= Chivalry & Sorcery Sourcebook 2 =

Fantasy role-playing game supplement

Chivalry & Sorcery Sourcebook 2 is a supplement published by Fantasy Games Unlimited in 1981 for the fantasy role-playing game Chivalry & Sorcery.

==Contents==
Chivalry & Sorcery Sourcebook 2 is a 52-page softcover book that is divided into five sections:
1. Doors, locks and methods for breaking or picking them.
2. Blacksmiths, weapons and armor, both magical and non-magical
3. Spells available to non-player character mages based on their vocation
4. Forty magic items
5. Strategic combat and naval combat system

==Publication history==
After the publication of the first fantasy role-playing game, Dungeons & Dragons in 1974, many rival game systems soon appeared in the market, including Tunnels & Trolls, White Bear and Red Moon, and in 1977, FGU's complex Chivalry & Sorcery. The following year, FGU followed up with Chivalry & Sorcery Sourcebook. This was followed by Chivalry & Sorcery Sourcebook 2 in 1981, a 52-page softcover book designed by Wes Ives, Phillip McGregor, and Edward E. Simbalist, with cover art by Bob Charrette, and interior art by Mike Gilbert.

==Reception==
In Issue 48 of The Space Gamer Ronald Pehr commented "Any dissatisfaction with Sourcebook 2 is a mere quibble. If you play C&S, Sourcebook 2 will markedly enhance your game. If you don't, it has limited utility."

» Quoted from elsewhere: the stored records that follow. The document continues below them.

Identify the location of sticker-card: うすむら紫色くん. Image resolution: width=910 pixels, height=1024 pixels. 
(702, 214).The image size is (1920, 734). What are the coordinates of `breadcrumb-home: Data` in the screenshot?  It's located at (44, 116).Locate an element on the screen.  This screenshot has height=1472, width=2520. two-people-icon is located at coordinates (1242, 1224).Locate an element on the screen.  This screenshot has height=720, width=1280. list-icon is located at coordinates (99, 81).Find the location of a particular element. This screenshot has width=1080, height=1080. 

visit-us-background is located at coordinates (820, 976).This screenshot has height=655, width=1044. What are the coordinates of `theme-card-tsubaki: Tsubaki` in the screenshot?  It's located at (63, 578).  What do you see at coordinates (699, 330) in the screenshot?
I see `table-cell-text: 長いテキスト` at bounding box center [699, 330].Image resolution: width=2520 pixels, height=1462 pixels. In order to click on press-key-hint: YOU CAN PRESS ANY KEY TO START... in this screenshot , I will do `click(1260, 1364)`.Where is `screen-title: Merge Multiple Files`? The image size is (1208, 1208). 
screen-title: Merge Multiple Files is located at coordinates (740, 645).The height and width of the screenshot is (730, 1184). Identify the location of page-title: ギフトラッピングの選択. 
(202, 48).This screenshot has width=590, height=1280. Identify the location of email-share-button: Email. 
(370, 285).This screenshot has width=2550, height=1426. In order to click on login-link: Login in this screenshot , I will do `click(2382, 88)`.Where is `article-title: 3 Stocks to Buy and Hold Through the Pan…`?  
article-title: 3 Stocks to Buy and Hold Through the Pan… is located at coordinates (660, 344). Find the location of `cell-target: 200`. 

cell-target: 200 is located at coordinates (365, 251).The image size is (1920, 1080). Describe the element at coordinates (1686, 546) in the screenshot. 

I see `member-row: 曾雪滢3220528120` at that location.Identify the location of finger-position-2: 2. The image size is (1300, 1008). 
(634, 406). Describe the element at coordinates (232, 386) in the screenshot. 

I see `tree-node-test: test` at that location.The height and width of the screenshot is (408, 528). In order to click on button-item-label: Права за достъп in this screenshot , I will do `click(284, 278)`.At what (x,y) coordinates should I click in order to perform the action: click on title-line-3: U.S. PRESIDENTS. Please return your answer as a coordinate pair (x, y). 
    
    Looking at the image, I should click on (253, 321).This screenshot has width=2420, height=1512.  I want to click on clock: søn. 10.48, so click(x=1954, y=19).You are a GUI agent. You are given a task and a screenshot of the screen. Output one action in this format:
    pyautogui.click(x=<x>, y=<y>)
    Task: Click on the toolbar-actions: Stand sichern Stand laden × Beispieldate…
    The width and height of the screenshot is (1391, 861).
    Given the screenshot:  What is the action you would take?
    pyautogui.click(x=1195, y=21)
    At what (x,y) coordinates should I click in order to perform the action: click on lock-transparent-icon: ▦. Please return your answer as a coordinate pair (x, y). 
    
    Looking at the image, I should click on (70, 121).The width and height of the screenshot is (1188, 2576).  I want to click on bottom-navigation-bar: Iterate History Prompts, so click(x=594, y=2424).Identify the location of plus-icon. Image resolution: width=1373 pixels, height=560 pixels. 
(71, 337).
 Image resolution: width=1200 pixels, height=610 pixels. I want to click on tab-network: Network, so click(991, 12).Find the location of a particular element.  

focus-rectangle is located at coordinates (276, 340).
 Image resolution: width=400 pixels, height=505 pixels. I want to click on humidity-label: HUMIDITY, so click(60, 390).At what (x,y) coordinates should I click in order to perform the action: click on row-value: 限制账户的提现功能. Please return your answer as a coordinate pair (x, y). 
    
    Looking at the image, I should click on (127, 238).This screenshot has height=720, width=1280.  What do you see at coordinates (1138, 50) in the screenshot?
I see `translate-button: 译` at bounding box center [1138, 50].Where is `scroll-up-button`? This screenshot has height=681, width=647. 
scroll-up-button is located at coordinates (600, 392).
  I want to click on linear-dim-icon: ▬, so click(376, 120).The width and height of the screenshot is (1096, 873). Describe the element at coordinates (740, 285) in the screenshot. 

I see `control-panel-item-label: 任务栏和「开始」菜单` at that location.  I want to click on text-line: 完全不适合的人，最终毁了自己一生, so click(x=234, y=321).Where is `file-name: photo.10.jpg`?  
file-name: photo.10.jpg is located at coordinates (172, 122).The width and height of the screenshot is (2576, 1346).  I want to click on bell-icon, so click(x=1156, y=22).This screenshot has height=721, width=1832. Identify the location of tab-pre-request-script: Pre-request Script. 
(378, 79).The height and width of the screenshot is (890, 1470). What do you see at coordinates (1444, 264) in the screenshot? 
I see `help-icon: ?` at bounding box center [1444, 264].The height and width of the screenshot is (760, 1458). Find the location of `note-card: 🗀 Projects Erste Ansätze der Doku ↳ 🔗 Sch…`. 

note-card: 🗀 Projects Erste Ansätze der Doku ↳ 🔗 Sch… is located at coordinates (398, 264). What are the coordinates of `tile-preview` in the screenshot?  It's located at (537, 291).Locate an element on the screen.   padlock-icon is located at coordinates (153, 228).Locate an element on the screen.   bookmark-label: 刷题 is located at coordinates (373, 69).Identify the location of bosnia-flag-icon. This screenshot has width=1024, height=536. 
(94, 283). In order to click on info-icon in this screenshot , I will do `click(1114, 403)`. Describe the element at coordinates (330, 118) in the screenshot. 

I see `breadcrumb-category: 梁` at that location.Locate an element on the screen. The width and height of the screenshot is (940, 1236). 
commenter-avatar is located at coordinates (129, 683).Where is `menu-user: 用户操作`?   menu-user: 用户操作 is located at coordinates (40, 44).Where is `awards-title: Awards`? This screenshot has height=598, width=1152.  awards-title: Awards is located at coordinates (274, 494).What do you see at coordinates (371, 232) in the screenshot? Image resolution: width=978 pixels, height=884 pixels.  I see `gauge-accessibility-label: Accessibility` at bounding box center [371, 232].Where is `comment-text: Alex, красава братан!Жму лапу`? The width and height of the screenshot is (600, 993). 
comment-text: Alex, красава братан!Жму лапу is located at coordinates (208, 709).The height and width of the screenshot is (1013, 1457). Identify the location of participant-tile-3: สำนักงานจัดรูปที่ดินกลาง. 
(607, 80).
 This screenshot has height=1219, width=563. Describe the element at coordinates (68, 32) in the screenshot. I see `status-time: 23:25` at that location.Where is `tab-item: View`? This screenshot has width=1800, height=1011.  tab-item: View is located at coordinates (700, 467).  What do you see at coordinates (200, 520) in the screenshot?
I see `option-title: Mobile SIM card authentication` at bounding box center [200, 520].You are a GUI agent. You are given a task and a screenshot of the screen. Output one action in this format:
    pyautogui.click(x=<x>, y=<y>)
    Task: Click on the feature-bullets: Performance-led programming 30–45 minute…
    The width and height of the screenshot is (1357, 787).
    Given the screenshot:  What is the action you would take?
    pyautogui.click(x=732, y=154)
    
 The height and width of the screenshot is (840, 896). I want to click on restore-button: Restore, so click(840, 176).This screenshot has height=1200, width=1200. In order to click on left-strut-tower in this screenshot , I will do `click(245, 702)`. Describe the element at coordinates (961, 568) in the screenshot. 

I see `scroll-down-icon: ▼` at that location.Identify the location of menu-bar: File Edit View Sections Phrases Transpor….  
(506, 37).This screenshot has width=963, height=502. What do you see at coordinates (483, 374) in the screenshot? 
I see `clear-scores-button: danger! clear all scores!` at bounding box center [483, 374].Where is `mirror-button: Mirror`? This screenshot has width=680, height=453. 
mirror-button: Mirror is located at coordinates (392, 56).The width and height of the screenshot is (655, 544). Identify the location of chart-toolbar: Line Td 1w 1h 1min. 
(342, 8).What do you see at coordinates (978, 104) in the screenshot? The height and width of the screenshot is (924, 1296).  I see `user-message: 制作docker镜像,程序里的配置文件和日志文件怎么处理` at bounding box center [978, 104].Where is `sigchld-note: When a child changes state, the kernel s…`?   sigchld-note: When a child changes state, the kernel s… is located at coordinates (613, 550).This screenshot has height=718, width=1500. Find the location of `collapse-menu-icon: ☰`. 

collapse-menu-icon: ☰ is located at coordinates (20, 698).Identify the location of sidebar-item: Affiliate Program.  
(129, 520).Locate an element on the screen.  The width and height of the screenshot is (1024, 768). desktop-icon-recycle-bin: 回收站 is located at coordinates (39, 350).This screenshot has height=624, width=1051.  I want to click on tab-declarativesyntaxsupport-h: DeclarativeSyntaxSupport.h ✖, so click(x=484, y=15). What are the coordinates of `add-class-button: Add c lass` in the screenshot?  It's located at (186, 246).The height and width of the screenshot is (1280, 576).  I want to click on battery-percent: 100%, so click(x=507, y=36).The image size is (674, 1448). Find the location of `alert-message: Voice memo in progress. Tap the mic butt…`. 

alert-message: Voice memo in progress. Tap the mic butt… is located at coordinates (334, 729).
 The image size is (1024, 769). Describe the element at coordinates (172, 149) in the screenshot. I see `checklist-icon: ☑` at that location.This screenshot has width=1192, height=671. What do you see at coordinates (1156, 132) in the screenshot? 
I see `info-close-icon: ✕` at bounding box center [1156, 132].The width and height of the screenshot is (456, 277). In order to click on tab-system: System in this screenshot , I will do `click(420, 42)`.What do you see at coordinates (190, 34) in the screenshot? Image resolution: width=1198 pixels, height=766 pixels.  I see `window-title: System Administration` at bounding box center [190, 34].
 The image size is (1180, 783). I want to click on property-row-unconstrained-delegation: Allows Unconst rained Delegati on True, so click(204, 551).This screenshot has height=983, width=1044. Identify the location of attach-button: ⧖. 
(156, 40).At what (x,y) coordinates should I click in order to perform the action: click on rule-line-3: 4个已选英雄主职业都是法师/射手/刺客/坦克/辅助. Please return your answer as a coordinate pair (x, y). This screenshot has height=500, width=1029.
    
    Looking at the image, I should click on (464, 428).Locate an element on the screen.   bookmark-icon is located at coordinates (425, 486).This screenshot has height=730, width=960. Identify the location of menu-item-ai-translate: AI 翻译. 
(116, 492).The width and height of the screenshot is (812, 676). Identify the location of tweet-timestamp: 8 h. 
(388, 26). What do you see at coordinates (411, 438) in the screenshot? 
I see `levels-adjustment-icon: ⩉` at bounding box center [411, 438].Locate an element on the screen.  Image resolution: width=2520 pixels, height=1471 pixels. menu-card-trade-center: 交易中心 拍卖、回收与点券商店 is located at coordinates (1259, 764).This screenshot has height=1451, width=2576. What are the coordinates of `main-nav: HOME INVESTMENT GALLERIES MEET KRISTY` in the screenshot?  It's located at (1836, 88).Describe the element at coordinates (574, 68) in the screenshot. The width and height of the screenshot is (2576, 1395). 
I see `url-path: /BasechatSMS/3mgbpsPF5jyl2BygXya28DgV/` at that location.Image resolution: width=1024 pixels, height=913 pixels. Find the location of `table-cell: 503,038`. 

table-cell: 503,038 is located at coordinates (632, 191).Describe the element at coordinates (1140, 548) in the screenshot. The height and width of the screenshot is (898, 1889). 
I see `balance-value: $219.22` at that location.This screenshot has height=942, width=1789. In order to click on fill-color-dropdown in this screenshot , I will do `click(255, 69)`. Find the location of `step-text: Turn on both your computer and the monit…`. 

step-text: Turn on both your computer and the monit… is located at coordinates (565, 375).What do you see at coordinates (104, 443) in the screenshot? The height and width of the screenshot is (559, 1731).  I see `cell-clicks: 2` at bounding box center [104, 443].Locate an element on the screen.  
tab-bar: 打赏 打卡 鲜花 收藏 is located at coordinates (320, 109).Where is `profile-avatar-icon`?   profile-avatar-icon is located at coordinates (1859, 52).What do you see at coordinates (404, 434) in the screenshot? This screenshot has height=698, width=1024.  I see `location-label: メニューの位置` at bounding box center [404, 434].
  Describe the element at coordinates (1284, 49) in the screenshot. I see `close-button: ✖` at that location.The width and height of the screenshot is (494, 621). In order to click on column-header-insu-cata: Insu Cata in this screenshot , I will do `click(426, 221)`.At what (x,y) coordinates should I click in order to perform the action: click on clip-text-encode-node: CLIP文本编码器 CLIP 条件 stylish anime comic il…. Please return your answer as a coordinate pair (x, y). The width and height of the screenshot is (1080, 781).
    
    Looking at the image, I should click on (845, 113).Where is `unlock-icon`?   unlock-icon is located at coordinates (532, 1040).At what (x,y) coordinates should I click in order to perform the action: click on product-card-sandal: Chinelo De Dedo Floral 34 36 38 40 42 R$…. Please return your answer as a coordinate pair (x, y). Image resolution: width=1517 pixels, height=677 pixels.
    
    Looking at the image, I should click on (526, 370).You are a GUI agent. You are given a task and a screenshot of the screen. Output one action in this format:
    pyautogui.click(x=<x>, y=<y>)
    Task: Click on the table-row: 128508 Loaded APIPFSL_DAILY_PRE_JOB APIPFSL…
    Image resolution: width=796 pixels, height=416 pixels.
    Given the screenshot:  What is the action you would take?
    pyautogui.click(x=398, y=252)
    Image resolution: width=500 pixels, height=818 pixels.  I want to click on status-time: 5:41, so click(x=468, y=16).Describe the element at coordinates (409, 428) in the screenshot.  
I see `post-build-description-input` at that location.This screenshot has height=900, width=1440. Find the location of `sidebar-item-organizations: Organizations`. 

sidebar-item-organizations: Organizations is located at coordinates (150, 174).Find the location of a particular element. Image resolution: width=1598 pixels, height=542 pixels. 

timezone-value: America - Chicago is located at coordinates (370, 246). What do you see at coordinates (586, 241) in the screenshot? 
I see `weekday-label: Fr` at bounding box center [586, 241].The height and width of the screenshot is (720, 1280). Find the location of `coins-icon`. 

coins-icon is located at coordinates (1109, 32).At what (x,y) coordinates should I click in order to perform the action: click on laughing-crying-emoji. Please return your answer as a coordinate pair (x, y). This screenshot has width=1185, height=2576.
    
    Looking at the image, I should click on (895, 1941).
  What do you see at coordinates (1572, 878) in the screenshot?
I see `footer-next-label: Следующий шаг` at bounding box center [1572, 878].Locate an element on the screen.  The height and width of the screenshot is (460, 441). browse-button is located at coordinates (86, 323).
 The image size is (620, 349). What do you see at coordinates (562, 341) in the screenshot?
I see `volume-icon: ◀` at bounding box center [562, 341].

In Issue 22 of Different Worlds, Patrick Amory noted "The Sourcebook 2 is, unlike the Sourcebook, of use only to C&S GMs, to whom it could prove very useful despite its relatively steep price [...] I have found it very handy, but its predecessor is far superior."

In Issue 26 of Abyss, Eric Olson especially liked the sections on locks and strategic mass combat. Olson concluded, "Standing on its own, the book is very useful. If you have C&S it can really be valuable."